#### EXERCISE:
Reproduce every one of the records below word for word, changing nothing.

#### GIVEN INFORMATION:
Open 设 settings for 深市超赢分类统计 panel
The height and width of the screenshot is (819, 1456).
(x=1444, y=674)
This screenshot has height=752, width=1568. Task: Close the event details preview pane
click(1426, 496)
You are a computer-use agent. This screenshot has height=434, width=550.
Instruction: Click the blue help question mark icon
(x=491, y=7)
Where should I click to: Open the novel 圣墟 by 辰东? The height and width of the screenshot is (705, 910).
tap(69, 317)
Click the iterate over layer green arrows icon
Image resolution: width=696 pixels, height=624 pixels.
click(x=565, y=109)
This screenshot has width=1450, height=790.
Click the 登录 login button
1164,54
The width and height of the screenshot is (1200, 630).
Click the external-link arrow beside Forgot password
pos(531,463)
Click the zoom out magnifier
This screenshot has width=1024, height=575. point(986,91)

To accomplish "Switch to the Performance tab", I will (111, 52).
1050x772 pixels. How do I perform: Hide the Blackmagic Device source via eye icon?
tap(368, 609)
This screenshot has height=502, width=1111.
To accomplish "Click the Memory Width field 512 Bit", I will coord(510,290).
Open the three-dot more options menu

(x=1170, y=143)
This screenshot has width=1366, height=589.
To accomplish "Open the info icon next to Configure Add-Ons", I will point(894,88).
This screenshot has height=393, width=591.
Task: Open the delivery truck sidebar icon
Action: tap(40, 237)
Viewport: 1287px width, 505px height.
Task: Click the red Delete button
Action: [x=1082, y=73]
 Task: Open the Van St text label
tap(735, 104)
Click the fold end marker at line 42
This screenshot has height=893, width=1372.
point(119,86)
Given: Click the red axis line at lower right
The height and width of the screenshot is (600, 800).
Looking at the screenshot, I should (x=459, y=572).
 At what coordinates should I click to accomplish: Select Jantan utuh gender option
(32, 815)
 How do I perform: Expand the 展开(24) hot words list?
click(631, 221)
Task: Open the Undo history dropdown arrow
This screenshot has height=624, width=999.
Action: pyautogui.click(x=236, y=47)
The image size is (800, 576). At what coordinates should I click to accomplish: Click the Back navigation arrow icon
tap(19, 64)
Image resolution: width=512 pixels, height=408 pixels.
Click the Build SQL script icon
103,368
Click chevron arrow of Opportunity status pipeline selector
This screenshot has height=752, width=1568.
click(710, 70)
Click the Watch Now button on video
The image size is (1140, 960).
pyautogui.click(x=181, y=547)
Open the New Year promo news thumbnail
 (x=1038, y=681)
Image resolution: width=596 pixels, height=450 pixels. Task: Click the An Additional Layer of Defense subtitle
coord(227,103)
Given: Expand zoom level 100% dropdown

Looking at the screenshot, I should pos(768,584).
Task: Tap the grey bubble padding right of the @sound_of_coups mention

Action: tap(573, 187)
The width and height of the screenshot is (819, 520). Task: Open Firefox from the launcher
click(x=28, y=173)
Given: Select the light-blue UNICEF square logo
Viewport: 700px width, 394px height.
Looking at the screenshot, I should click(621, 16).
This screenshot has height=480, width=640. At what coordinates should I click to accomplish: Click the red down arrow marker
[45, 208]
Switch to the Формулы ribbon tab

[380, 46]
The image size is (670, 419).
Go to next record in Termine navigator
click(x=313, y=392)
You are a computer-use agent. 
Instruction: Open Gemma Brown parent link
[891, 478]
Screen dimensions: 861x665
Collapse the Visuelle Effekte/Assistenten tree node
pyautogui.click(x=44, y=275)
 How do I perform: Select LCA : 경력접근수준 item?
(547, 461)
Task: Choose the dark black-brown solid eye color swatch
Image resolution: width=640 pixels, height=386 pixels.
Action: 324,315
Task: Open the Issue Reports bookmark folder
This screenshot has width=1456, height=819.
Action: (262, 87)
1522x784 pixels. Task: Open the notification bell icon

#### RESULT OF THIS EXERCISE:
Open 设 settings for 深市超赢分类统计 panel
The height and width of the screenshot is (819, 1456).
(x=1444, y=674)
This screenshot has height=752, width=1568. Task: Close the event details preview pane
click(1426, 496)
You are a computer-use agent. This screenshot has height=434, width=550.
Instruction: Click the blue help question mark icon
(x=491, y=7)
Where should I click to: Open the novel 圣墟 by 辰东? The height and width of the screenshot is (705, 910).
tap(69, 317)
Click the iterate over layer green arrows icon
Image resolution: width=696 pixels, height=624 pixels.
click(x=565, y=109)
This screenshot has width=1450, height=790.
Click the 登录 login button
1164,54
The width and height of the screenshot is (1200, 630).
Click the external-link arrow beside Forgot password
pos(531,463)
Click the zoom out magnifier
This screenshot has width=1024, height=575. point(986,91)

To accomplish "Switch to the Performance tab", I will (111, 52).
1050x772 pixels. How do I perform: Hide the Blackmagic Device source via eye icon?
tap(368, 609)
This screenshot has height=502, width=1111.
To accomplish "Click the Memory Width field 512 Bit", I will coord(510,290).
Open the three-dot more options menu

(x=1170, y=143)
This screenshot has width=1366, height=589.
To accomplish "Open the info icon next to Configure Add-Ons", I will point(894,88).
This screenshot has height=393, width=591.
Task: Open the delivery truck sidebar icon
Action: tap(40, 237)
Viewport: 1287px width, 505px height.
Task: Click the red Delete button
Action: [x=1082, y=73]
 Task: Open the Van St text label
tap(735, 104)
Click the fold end marker at line 42
This screenshot has height=893, width=1372.
point(119,86)
Given: Click the red axis line at lower right
The height and width of the screenshot is (600, 800).
Looking at the screenshot, I should (x=459, y=572).
 At what coordinates should I click to accomplish: Select Jantan utuh gender option
(32, 815)
 How do I perform: Expand the 展开(24) hot words list?
click(631, 221)
Task: Open the Undo history dropdown arrow
This screenshot has height=624, width=999.
Action: pyautogui.click(x=236, y=47)
The image size is (800, 576). At what coordinates should I click to accomplish: Click the Back navigation arrow icon
tap(19, 64)
Image resolution: width=512 pixels, height=408 pixels.
Click the Build SQL script icon
103,368
Click chevron arrow of Opportunity status pipeline selector
This screenshot has height=752, width=1568.
click(710, 70)
Click the Watch Now button on video
The image size is (1140, 960).
pyautogui.click(x=181, y=547)
Open the New Year promo news thumbnail
 (x=1038, y=681)
Image resolution: width=596 pixels, height=450 pixels. Task: Click the An Additional Layer of Defense subtitle
coord(227,103)
Given: Expand zoom level 100% dropdown

Looking at the screenshot, I should pos(768,584).
Task: Tap the grey bubble padding right of the @sound_of_coups mention

Action: tap(573, 187)
The width and height of the screenshot is (819, 520). Task: Open Firefox from the launcher
click(x=28, y=173)
Given: Select the light-blue UNICEF square logo
Viewport: 700px width, 394px height.
Looking at the screenshot, I should click(621, 16).
This screenshot has height=480, width=640. At what coordinates should I click to accomplish: Click the red down arrow marker
[45, 208]
Switch to the Формулы ribbon tab

[380, 46]
The image size is (670, 419).
Go to next record in Termine navigator
click(x=313, y=392)
You are a computer-use agent. 
Instruction: Open Gemma Brown parent link
[891, 478]
Screen dimensions: 861x665
Collapse the Visuelle Effekte/Assistenten tree node
pyautogui.click(x=44, y=275)
 How do I perform: Select LCA : 경력접근수준 item?
(547, 461)
Task: Choose the dark black-brown solid eye color swatch
Image resolution: width=640 pixels, height=386 pixels.
Action: 324,315
Task: Open the Issue Reports bookmark folder
This screenshot has width=1456, height=819.
Action: (262, 87)
1522x784 pixels. Task: Open the notification bell icon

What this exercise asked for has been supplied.